- What this task involves: Lay out each line of the items below as a Markdown table with the columns "Row" and "Line," numbering the rows and skipping any blank lines. Leave the pictures out of the table.

Part of a data file:
****************************************
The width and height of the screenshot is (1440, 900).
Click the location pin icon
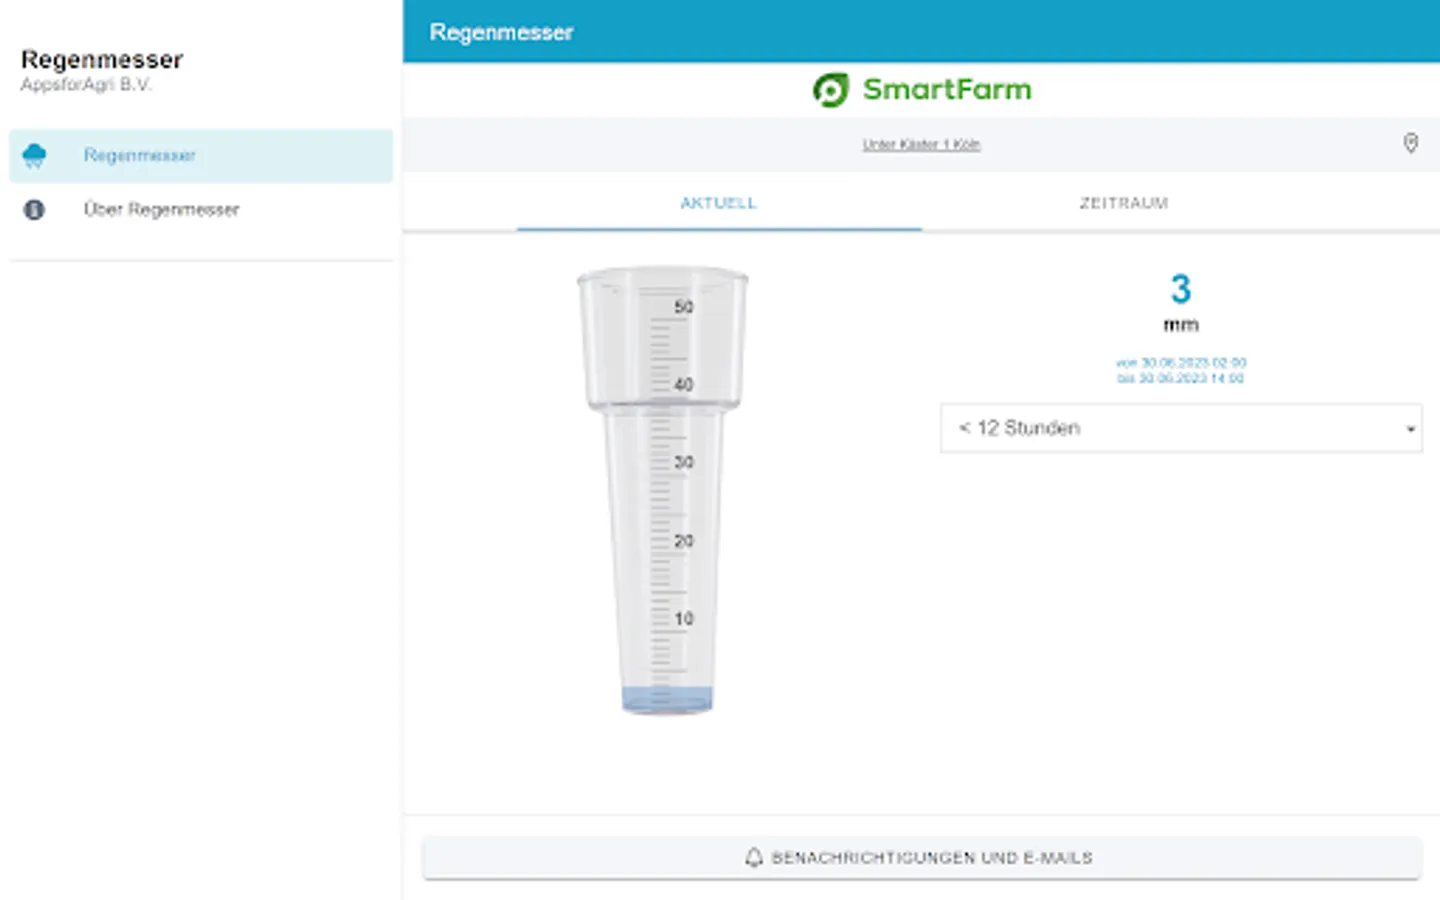tap(1410, 144)
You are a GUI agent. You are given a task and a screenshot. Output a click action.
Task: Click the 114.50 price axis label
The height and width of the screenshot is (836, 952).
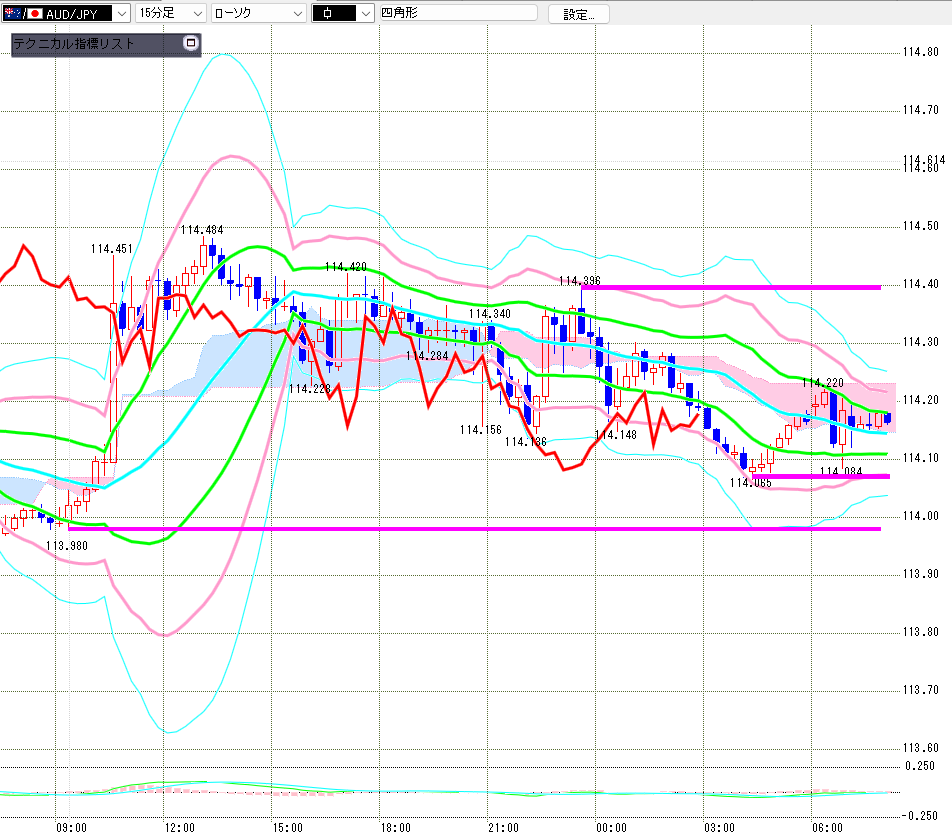[920, 226]
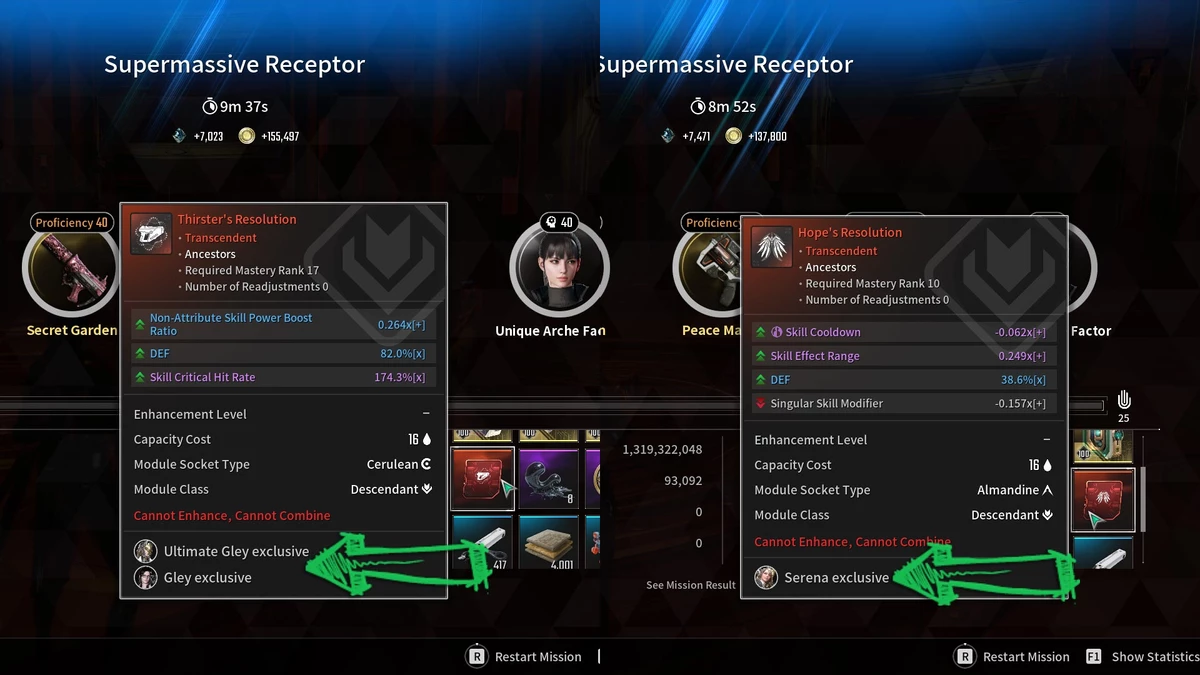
****************************************
- Worked answer:
| Row | Line |
|---|---|
| 1 | The width and height of the screenshot is (1440, 900). |
| 2 | Click the location pin icon |
| 3 | tap(1410, 144) |
| 4 | You are a GUI agent. You are given a task and a screenshot. Output a click action. |
| 5 | Task: Click the 114.50 price axis label |
| 6 | The height and width of the screenshot is (836, 952). |
| 7 | [920, 226] |